The Aztecs and Maya and Ect. Who Is “Etc.”?

 

The Nations Behind the Word

When we say Aztec, Maya, Zapotec — and then casually add “etc.” — we compress an entire continent of civilizations into three syllables.

“Etc.” is not a minor detail. It is the majority of the story.

Before there was Mexico, the land we now call Mexico was not one people, not one language, not one political system. It was a mosaic of nations. Dozens of cultures developed independently over thousands of years, building cities, trading across regions, waging wars, forming alliances, writing histories, and governing complex societies.

The Aztecs — more accurately part of the broader Nahuas world — were only one dominant power at the moment Europeans arrived. Their capital, Tenochtitlan, was one of the largest cities on earth in the early 1500s. But even they were newcomers compared to older civilizations that had already risen and fallen.

To the west lived the Purépecha, a powerful rival state that the Aztecs never conquered. The Purépecha developed advanced metalworking, including bronze tools and weapons — rare in Mesoamerica. They were not a footnote to Aztec history; they were an independent civilization with their own military and political structure.

In Oaxaca, the cultural density deepens. The Zapotec built Monte Albán centuries before the Aztec Empire existed. The Mixtec became renowned goldsmiths and record-keepers, preserving dynastic histories in painted codices. Even today, Oaxaca remains one of the most linguistically diverse regions in the Americas.

And when we say “Maya,” we often imagine pyramids rising from jungle mist. But the Maya were never one unified people. They were — and still are — a network of related but distinct groups, including the Tzotzil, the Yucatec Maya, and many others. Some Maya communities resisted Spanish control for centuries after 1519. The story did not end with conquest; it evolved.

In northern Mexico, the political landscape looked different. There were fewer stone cities but strong desert and river cultures such as the Rarámuri and the Yaqui, both known for fierce resistance to outside rule. Geography shaped power here — mountains, canyons, deserts — and with it, different forms of social organization.

When Hernán Cortés arrived in 1519, he did not conquer a single unified Mexico. He entered a region already defined by rivalries and alliances. Spanish success depended on exploiting those divisions. Indigenous allies such as the Tlaxcalans played decisive roles in the fall of Tenochtitlan. Conquest was not a simple clash of two civilizations; it was a complex geopolitical shift inside an already intricate world.

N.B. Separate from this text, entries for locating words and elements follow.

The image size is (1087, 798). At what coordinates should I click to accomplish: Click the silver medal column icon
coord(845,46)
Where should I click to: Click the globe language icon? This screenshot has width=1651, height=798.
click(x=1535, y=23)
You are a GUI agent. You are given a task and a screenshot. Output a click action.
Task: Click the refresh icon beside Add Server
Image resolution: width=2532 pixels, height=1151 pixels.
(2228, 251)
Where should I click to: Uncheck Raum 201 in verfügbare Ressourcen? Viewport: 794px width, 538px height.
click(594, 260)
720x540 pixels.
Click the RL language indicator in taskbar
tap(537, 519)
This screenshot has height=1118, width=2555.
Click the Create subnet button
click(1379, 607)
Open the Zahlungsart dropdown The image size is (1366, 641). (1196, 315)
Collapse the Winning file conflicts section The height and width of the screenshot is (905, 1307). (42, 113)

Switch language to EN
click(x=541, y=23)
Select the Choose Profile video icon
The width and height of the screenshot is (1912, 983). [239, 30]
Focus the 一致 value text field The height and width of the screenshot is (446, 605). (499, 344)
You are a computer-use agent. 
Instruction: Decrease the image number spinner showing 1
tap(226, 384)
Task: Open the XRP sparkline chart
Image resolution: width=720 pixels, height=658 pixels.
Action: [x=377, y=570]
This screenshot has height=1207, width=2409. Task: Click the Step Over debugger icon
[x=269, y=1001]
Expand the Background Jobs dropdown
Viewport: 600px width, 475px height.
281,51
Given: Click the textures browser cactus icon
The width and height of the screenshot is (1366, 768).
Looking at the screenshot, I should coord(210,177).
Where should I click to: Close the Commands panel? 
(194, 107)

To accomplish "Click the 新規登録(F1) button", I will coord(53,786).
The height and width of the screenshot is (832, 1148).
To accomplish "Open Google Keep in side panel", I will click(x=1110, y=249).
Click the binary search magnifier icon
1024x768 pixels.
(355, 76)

Today, Mexico officially recognizes more than sixty Indigenous language groups. Millions of people continue to speak Nahuatl, Maya languages, Mixtec, Zapotec, and many others. These cultures did not vanish; they adapted, blended, and endured.

So who is “etc.”?

“Etc.” is the Nahua farmer tending chinampas.
“Etc.” is the Mixtec goldsmith engraving history in metal.
“Etc.” is the Purépecha metalworker forging tools unknown to their rivals.
“Etc.” is the Maya community still speaking its ancestral language.
“Etc.” is the northern desert nation defending its territory against empire after empire.

It is not a leftover category.

It is the greater part of the world that existed before the word Mexico ever did.

And once we see that, we stop treating Indigenous history as a backdrop to conquest. We begin to see it as what it truly was: a continent of nations, layered, dynamic, and still alive.